SOURCE DOCUMENT ::
** start **

20100222 images fail to boot in UEC (HTTP error 500 retrieving ephemeral0 metadata)

Bug #525675 reported by Thierry Carrez on 2010-02-22
6
This bug affects 1 person
Affects Status Importance Assigned to Milestone
Eucalyptus
Fix Released
Undecided
chris grzegorczyk
cloud-init (Ubuntu)
Low
Scott Moser
Lucid
Low
Scott Moser
eucalyptus (Ubuntu)
High
Dustin Kirkland 
Lucid
High
Dustin Kirkland 
python-boto (Ubuntu)
Wishlist
Unassigned
Lucid
Wishlist
Unassigned

Bug Description

Binary package hint: cloud-init

Starting a 20100222 lucid cloud image on UEC, the instance boots, IP is up, but SSH is never started.
Got the following errors in euca-get-console-output:

FATAL: Could not load /lib/modules/2.6.32-14-server/modules.dep: No such file or directory
[ 4.525542] kjournald starting. Commit interval 5 seconds
[ 4.527080] EXT3-fs: mounted filesystem with ordered data mode.
Begin: Running /scripts/local-bottom ...
Done.
Done.
Begin: Running /scripts/init-bottom ...
Begin: Starting AppArmor profiles ...
chroot: cannot execute /etc/apparmor/initramfs: No such file or directory
Failure: AppArmor profiles failed to load
Done.
Caught exception reading instance dataCaught exception reading instance dataCaught exception reading instance dataCaught exception reading instance dataCaught exception reading instance dataCaught exception reading instance dataCaught exception reading instance dataCaught exception reading instance data

Might be a problem in eucalyptus rather than in the cloud image (metadata service not responding ?)

Related branches

Thierry Carrez (ttx) wrote :

Reinstalled my UEC setup to todays archive:
- Karmic image works alright
- Lucid image still fails

So I suppose it's an issue in the image rather than in Eucalyptus.

Changed in cloud-init (Ubuntu):
assignee: nobody → Scott Moser (smoser)
importance: Undecided → High
milestone: none → lucid-alpha-3
status: New → Confirmed
Scott Moser (smoser) wrote :

It would seem that your metadata service is not up for some reason.

** end **

TASK BRIEF :: Reproduce the passage of the bug report starting with "Starting a 20100222" and going on through "ordered data mode.". The material that follows comes from a separate source.

RECORDED INFORMATION ::
** start **

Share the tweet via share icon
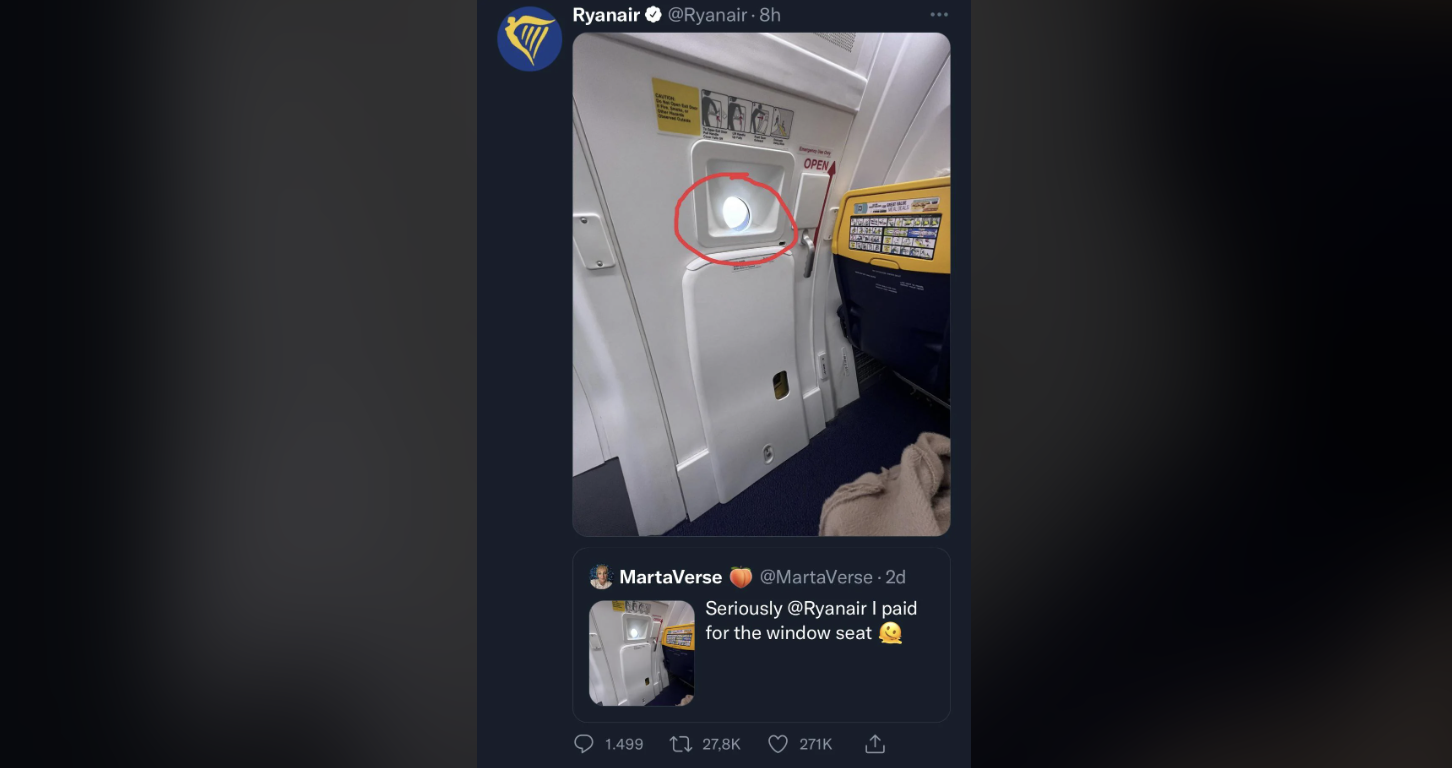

** end **

SOLUTION TO THIS EXERCISE ::
Starting a 20100222 lucid cloud image on UEC, the instance boots, IP is up, but SSH is never started.
Got the following errors in euca-get-console-output:

FATAL: Could not load /lib/modules/2.6.32-14-server/modules.dep: No such file or directory
[ 4.525542] kjournald starting. Commit interval 5 seconds
[ 4.527080] EXT3-fs: mounted filesystem with ordered data mode.